While the coronavirus has hogged the spotlight now for nearly two years, World AIDS Day is still recognized every year on December 1. Because it’s important to remember this 40-year health threat is still with us.
Founded in 1988, World AIDS Day was the first ever global health day.
One day, when HIV has been eradicated, the world will still need to know this ‘thing’ happened. That millions of people died.
They didn’t have ‘a bad day.’ They suffered and died.
Some folks stood up; some became complicit through their silence.
We tell young people today “it gets better.” And, it does.
That phrase today is associated with bullying and self-acceptance. But in the 1980s and 90s, the ‘better’ we needed seemed far, far away. And an uplifting mantra repeated at our reflections in a mirror didn’t solve the problem.
I can remember a couple of firsts when that ‘problem’ collided with my life on a first-person basis.
In December 1986, on the road with the national touring company of CATS (my first big job as an actor), we’d been told Tom Michael Reed, the show’s dance supervisor who had put our company together, had become ill.
No more information than that was offered. We didn’t need it. We knew.
A few months later, while the tour was in Kansas City, the company was called out into the hallway backstage after a performance. We were told Tom had passed.

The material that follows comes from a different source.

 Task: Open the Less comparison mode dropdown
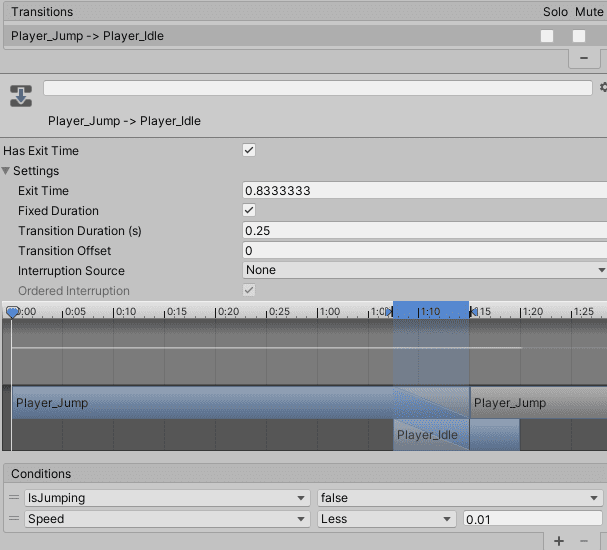point(386,519)
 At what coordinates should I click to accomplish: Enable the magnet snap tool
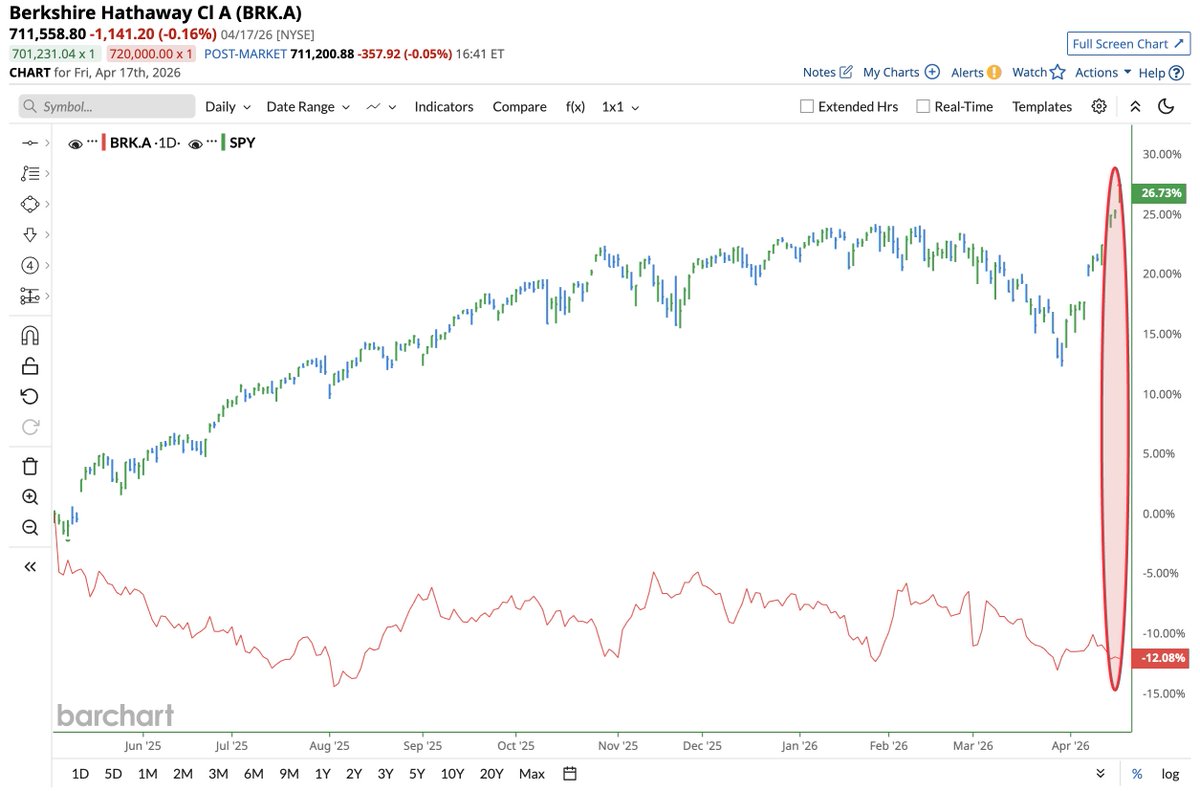pyautogui.click(x=30, y=334)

I remember grabbing my best friend as we burst into tears. My journey to CATS had been a long rollercoaster ride, and Tom had taken a chance on 22-year-old me. In that moment, I realized how much someone’s belief in me could hold so much gravity.
A few years later, I met an impossibly handsome and talented actor in NYC who, for reasons I could not fully understand, looked at me in a way that made me like myself more.
On what would be our first date, sitting at a diner on the Upper West Side of Manhattan, he paused and then said, “I have to tell you something – I’m HIV positive.”
I took a breath and somehow, from somewhere in my 20-something body/mind/spirit, replied, “Well, you’ll have to help me with that.”
He smiled. I smiled. And we went on with our date.
Happily, he’s still a very good friend today with whom I know we have our own special connection.
And life went on beyond the barricades.
Each year, I make a point to read a couple of essays by writers much more talented than myself. They share these collections of words that capture a time now in the rearview mirror.
Even when moving forward, it’s important to check in on the past.
Writer Mark King was honored by the National Lesbian Gay Journalists Association for a post he originally penned in 2007 about the courage he was forced to summon at a time when folks were holding to the ground as the ground kept shifting.
Here’s an excerpt:
The truth is simply this, and no one will convince me otherwise: My most courageous self, the best man that I’ll ever be, lived more than two decades ago during the first years of a horrific plague.
He worked relentlessly alongside a million others who had no choice but to act. He secretly prayed to survive, even above the lives of others, and his horrible prayer was answered with the death of nearly everyone close to him.
To say I miss that brutal decade would only be partially true. I miss the man I was forced to become, when an entire community abandoned tea dances for town hall meetings, when I learned to offer help to those facing what terrified me most.
Today, the lives of those of us who witnessed the horror have become relatively normal again, perhaps mundane. We prefer it. We have new lives in a world that isn’t choking on disease.
But once, there was a time when we were heroes.
The other piece I’d recommend is from Joe Jervis of JoeMyGod.
Each year, Joe shares his essay “Membership,” originally written in 2004.
The post chronicles a chapter in his life from 1985 when he and his friends suddenly joined a “new and modern group” of people who were forced to grieve much earlier than they should have.
For more than 30 years, World AIDS Day has encouraged us to observe and remember, but also to take action. The theme of World AIDS Day 2021 is “End inequalities. End AIDS.”
Today on World AIDS Day, our Administration is renewing our commitment to stand with the nearly 38M people living with HIV around the world as we pursue our shared goal of ending the HIV epidemic.
Read more in @POTUS's Proclamation on World AIDS Day, 2021: https://t.co/1qJCU8L6U8
— The White House (@WhiteHouse) December 1, 2021
In his 2021 World AIDS Day proclamation, President Biden wrote that his administration “remains steadfast in our efforts to end the HIV epidemic, confront systems and policies that perpetuate entrenched health inequities, and build a healthier world for all people.”
We also celebrate this place and time when medications keep people alive with fewer and fewer complications. For a huge number of people in treatment, viral loads can become undetectable. And undetectable = untransmittable.
And thanks to the success of COVID-19 vaccines using mRNA technology, pharma-giant Moderna announced in August that it would soon launch a Phase 1 clinical trial for two new mRNA-based HIV vaccines, giving scientists fresh hope.
We are still here. Tomorrow will come, the horizon will continue to loom in the distance, even as we check the rearview mirror out of the corner of our eye.